* WORK TO BE COMPLETED
All entries below are to be reproduced precisely as they stand, without the pictures.

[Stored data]
▼▼▼

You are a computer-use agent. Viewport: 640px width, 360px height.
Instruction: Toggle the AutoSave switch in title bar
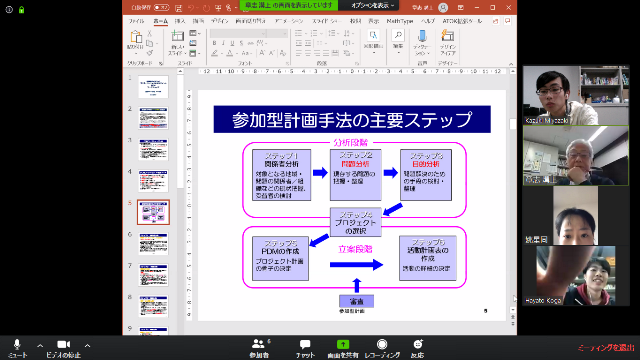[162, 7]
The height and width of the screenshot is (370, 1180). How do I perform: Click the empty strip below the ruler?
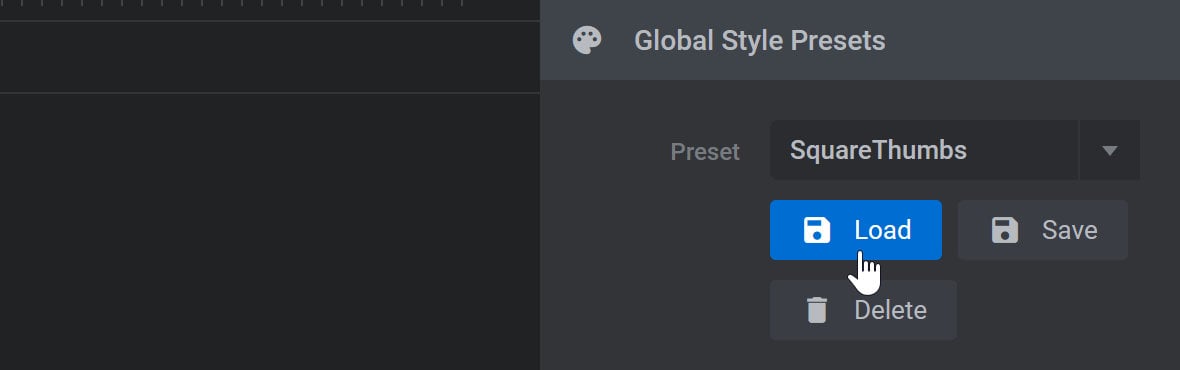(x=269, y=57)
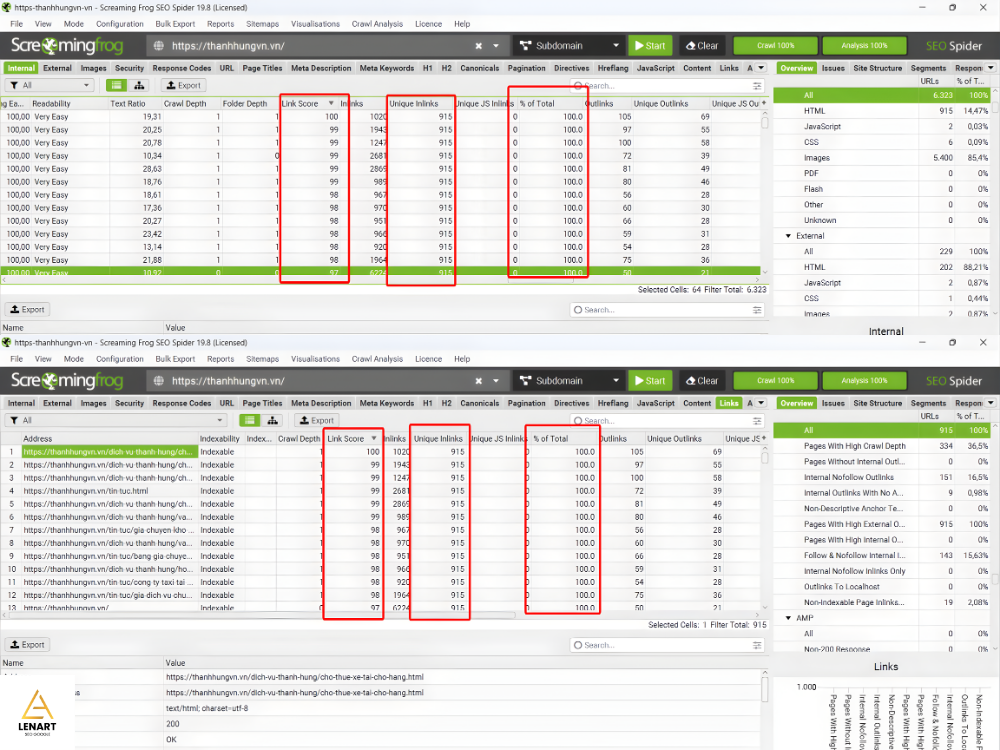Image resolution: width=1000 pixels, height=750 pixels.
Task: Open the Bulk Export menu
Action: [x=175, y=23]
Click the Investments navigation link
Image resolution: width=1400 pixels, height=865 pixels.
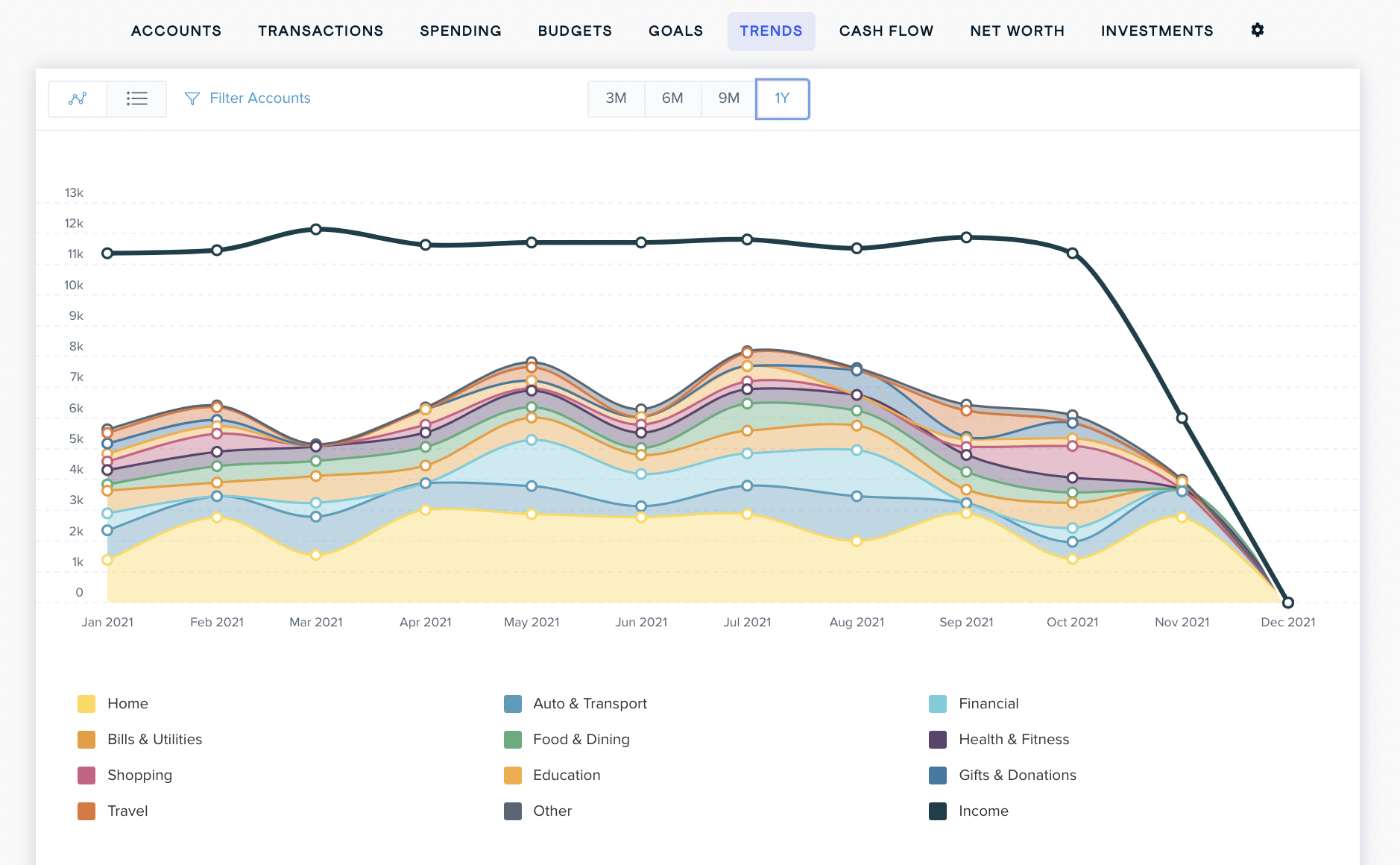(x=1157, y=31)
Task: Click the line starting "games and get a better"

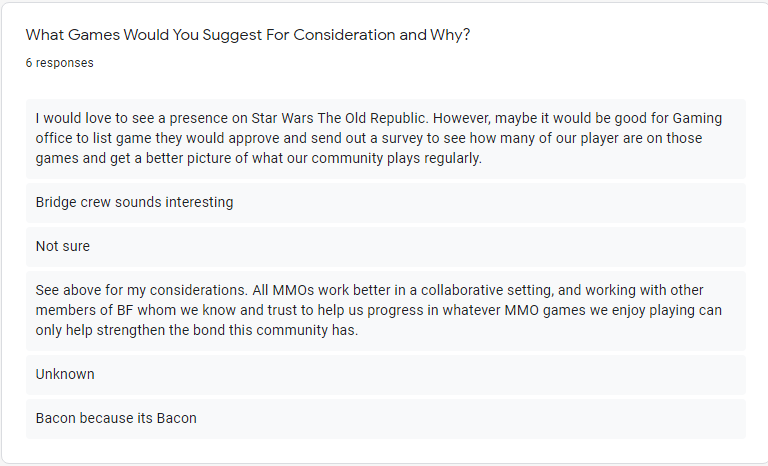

▲▲▲

* RESULT OF THE EXERCISE
You are a computer-use agent. Viewport: 640px width, 360px height.
Instruction: Toggle the AutoSave switch in title bar
[162, 7]
The height and width of the screenshot is (370, 1180). How do I perform: Click the empty strip below the ruler?
(x=269, y=57)
Image resolution: width=1000 pixels, height=750 pixels.
Task: Open the Bulk Export menu
Action: [x=175, y=23]
Click the Investments navigation link
Image resolution: width=1400 pixels, height=865 pixels.
(x=1157, y=31)
Task: Click the line starting "games and get a better"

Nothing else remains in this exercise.